Una nube psicodélica

  • The Verve regresa once años después de 'Urban hymns' con el álbum 'Forth'

Pues han vuelto, aunque casi nadie les estaba esperando. El regreso de The Verve no es la repuesta a un clamor popular, sino más bien la solución a una carrera declinante, la de su vocalista, Richard Ashcroft, y a demasiados años sin ingresos, en el caso del guitarrista, el brillante Nick McCabe. Once años después del millonario Urban hymns (EMI, 1997), un álbum que marcó el pulso de su época, llega Forth (Parlophone / EMI, 2008), un disco incapacitado para ser poco más que un regalo para nostálgicos, pero un inesperado buen regalo.

Para bien o para mal, Forth es la adecuada continuación de Urban hymns. Esta tardía secuela tiene personalidad propia, que resulta de mantener cierta aspiración pop y soul, como en su tercer álbum, pero con la vista mucho más fija en los largos desarrollos psicodélicos de sus dos primeros trabajos. Así, todo sigue intacto en el mundo que surge del choque entre Ashcroft y McCabe. El cantante está más pendiente de lo melódico, mientras el enloquecido guitarrista busca la exploración por terrenos lisérgicos y ligeramente arriesgados.

The Verve no han buscado adaptarse al gusto de los tiempos que vivimos, tampoco esperábamos eso de estos tipos orgullosos y testarudos. Si su primer sencillo, Love is noise, dura casi seis minutos, algunos de los mejores temas del álbum se van hasta más allá de los ocho, como Noise epic -la media está en más de seis minutos-.

Lo que demuestra Forth es la valía del talento de Nick McCabe, quizá el mejor guitarrista del brit-pop, un hombre que igual opta por planear y crear texturas sutiles como también puede enfurecerse y desgarrar una canción con estruendo y furia. La base rítmica le sigue con atención, mientras Ashcroft suelta sus letanías, algunas mejores que otras.

Los tres álbumes en solitario de Ashcroft, sobre todo el terrible Human conditions (2002), fueron fracasos en mayor o menor medida, cuya mediocridad contrastaba con la discografía de The Verve. Ahora, con Forth, sabemos qué la fallaba al sobrevalorado cantante -sí, la suya es una de las mejores gargantas del Reino Unido, pero como compositor se agotó en Urban hymns-. Esta álbum es un creíble esfuerzo de psicodelia épica, algo que en el Reino Unido ha escaseado en la última década -el tiempo que ellos han estado fuera-. Ellos creen en la fortaleza hipnótica de su música, una fórmula en la que juegan con la repetición, las complejas mezclas de sonidos que salen de la guitarra de McCabe -a veces sublimes- y la voz de Ashcroft, balsámica y conmovedora. Y contagian su convicción.

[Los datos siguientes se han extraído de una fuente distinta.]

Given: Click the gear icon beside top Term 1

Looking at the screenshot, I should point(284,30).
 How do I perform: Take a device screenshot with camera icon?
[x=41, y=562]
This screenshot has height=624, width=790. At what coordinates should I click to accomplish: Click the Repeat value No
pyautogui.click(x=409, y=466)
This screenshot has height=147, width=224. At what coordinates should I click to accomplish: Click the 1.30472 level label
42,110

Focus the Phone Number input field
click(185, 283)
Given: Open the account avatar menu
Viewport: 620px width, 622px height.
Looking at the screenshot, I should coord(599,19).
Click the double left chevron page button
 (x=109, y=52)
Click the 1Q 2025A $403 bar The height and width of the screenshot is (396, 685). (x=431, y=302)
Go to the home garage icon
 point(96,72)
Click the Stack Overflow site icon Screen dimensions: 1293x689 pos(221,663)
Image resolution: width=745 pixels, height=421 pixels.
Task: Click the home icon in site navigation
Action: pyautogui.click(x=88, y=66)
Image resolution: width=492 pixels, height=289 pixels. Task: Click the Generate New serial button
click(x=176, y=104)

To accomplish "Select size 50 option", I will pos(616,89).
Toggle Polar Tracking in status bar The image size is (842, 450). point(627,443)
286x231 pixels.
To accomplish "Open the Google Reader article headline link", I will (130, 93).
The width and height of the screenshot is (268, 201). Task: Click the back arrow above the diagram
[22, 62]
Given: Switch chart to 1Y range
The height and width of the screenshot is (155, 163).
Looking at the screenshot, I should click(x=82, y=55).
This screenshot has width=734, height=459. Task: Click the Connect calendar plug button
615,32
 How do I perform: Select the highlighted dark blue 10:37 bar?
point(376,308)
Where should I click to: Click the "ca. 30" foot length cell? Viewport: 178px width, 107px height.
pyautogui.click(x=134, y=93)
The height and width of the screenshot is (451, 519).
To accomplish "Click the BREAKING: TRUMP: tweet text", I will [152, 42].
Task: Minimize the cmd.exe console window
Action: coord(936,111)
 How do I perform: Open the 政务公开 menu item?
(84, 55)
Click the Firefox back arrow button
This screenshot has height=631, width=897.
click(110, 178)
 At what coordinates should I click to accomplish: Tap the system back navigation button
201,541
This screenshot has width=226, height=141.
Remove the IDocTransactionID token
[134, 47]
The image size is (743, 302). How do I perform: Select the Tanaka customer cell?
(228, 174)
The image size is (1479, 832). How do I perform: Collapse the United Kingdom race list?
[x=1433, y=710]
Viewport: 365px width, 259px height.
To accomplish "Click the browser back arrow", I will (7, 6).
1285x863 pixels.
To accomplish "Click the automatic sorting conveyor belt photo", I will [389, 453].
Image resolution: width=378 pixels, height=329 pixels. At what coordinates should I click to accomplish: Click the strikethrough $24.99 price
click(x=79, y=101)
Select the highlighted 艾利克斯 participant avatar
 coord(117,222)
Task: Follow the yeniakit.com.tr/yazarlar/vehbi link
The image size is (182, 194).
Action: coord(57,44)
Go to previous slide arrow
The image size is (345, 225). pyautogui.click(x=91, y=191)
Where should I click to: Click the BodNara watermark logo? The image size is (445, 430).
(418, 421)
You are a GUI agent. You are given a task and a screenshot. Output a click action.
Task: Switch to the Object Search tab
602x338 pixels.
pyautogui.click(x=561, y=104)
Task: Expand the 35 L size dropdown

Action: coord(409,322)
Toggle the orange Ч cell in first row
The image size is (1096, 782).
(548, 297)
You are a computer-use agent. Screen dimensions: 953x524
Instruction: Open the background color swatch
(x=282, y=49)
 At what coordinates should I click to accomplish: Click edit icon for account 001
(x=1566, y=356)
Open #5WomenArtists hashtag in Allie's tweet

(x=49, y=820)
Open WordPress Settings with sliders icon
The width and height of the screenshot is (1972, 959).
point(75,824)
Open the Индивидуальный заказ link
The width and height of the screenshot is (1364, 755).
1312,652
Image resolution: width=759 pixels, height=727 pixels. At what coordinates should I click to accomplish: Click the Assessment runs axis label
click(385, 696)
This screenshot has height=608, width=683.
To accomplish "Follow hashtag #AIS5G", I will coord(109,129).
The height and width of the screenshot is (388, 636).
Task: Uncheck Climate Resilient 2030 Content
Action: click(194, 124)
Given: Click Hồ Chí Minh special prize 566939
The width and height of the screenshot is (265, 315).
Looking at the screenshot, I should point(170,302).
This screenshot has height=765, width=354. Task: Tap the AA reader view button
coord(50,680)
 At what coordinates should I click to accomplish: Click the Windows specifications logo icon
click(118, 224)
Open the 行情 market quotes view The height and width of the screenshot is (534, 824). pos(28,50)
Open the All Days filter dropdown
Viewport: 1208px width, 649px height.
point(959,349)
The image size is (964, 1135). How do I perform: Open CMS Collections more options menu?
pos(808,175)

Un disco con canciones como Columbo y Appalachian springs, la dupla que cierra Forth, no puede ser malo, aunque cosas como I see houses bajen el nivel -parece un descarte de alguno de los discos de Ashcroft-. Ojalá este nuevo regreso dure lo suficiente para que esta banda pueda grabar un quinto álbum en el que nos muestren algo que aún no hayan hecho.